I know all of that is wrong but it's taken a long time to untangle and feel solid in it. I've never had a successful long lasting relationship, no kids, lots of falling out with friends, no dog (which feels the worst honestly)..I guess I'm in a spot where I want something to shift. I don't know what it would be like if I showed up to the party. I don't know how to act if I can't just be honest, and I don't want to fawn, which I would at some point. I just feel really all over the place mentally.

I want to ask my step dad what has changed? The fact he said what he said shows me nothing has. Then again he may have just sent the invite out of obligation anyway.

Phoebes

I think I had somewhat of an epiphany last night..I've had this happen before where I saw things differently and felt very calm and at peace..it has more to do with not liking how things have always been, and also not liking the way I feel now.

 Maybe I've become overly invested in resisting and avoiding people who hate me, who misunderstand me. I mean sure you don't want a deep relationship or a real relationship with someone like that, but I've always felt an extreme resistance, like the cortisol rushes through my body and physically burns as I'm in a freeze state.my mother created that, and my dad allowed it..so why allow their existence and personality disorders to keep me frozen.
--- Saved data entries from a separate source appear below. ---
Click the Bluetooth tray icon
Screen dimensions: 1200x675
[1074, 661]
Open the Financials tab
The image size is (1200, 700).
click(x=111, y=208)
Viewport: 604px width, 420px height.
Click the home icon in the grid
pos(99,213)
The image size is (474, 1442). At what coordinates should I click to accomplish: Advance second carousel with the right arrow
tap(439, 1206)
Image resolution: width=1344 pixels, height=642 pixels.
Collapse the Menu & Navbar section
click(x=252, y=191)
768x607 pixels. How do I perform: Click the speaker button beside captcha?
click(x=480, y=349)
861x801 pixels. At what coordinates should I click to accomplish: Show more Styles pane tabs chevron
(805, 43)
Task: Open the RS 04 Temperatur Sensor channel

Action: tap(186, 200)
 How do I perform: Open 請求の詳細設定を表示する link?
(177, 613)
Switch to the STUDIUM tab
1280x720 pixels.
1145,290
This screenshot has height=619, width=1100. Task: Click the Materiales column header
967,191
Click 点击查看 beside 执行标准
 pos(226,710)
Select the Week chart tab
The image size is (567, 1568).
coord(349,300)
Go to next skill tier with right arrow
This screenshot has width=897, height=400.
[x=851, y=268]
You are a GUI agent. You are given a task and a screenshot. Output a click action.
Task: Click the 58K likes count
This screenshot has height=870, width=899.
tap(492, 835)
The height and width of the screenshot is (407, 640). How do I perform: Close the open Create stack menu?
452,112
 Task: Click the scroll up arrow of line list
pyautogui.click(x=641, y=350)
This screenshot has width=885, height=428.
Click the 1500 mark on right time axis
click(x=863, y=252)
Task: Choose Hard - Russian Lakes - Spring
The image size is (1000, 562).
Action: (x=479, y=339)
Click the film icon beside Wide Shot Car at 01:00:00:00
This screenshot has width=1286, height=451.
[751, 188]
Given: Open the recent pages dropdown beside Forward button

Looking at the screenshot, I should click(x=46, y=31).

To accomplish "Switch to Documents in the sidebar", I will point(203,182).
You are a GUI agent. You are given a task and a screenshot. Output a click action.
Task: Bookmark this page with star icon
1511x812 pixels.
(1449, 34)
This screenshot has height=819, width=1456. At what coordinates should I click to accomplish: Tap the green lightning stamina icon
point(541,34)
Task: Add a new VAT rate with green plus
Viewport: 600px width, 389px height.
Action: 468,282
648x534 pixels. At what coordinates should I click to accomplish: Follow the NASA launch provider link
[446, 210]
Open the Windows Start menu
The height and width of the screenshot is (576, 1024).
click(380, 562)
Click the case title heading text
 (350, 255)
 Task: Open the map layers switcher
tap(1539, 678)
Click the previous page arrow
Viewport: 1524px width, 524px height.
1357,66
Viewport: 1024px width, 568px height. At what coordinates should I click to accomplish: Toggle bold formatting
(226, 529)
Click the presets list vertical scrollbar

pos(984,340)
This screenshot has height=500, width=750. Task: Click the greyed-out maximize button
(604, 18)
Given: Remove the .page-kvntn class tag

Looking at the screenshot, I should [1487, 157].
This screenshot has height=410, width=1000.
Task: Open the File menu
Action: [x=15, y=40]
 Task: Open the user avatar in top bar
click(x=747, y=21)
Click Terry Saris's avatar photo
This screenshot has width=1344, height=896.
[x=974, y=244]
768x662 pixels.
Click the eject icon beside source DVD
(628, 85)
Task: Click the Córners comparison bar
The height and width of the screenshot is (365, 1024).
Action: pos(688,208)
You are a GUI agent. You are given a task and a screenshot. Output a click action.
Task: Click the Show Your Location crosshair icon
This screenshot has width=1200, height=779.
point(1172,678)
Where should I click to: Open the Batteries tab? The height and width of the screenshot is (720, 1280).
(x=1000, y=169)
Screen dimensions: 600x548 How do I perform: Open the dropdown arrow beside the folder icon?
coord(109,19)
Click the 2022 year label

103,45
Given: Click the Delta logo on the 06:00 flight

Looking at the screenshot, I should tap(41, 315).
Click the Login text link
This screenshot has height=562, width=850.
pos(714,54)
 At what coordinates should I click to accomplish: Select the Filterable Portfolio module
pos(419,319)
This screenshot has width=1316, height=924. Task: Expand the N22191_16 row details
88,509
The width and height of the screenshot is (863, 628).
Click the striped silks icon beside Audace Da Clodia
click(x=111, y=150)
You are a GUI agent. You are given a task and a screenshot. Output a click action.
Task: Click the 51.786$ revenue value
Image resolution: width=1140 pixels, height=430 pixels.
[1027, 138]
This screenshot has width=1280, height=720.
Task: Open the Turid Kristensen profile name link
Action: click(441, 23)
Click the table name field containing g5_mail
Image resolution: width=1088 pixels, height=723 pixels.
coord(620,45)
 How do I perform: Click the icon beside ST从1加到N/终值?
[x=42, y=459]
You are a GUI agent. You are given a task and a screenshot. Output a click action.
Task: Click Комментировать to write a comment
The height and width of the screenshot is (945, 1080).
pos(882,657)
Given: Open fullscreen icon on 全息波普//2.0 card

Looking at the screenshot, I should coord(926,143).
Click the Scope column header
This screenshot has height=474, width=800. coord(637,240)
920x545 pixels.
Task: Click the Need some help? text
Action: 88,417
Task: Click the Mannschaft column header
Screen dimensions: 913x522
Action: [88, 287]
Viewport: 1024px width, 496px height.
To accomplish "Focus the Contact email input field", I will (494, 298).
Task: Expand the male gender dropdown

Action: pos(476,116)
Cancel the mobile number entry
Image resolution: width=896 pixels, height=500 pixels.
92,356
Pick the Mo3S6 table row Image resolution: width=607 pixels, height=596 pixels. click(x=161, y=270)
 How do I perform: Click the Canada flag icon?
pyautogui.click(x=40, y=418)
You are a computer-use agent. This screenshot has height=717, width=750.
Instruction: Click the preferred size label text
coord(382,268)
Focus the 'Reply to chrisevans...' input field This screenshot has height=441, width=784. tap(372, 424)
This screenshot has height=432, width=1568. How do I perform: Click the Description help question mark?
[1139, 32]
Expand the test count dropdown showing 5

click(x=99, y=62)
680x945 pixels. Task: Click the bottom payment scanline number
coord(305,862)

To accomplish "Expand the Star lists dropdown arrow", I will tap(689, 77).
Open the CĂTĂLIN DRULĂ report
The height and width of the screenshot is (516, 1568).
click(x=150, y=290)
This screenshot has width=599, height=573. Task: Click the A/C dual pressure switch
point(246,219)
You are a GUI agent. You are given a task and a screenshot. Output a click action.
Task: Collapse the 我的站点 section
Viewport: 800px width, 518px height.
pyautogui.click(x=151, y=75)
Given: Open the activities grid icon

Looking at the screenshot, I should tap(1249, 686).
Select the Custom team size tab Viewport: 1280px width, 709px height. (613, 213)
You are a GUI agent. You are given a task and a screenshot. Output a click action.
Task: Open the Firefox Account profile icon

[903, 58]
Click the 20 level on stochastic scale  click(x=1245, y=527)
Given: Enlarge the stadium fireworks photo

I know I can work on all this alone as I have been, but I think the missing thing might be my own shut down when I'm around them..I do feel more in my own skin now as evidenced by my standing firm with my dad however hard that was. I know my mom is psychotic so I don't expect her to be otherwise. I don't know that her party is the right place to diffuse my feelings about it, but I need to somehow be different. Maybe I need to focus on other things. I think I have some pretty major personality issues as well..like way overthinking all this.

Maybe there is something to "let it go.." but in a different way than that saying usually hits..

Desert Flower

Hi Phoebes,
I'm a little late here but just wanted to let you know I read this thread too and I can totally understand the difficulty of the choices you're making.
And with your last post, you seem to have been doing some deep processing here and making progress. Take care whatever you decide. :hug:

Phoebes

Thank you desert flower, I truly appreciate that. I'm so glad to have the support of people here. I know this has to be my process and decision but regardless you are my people.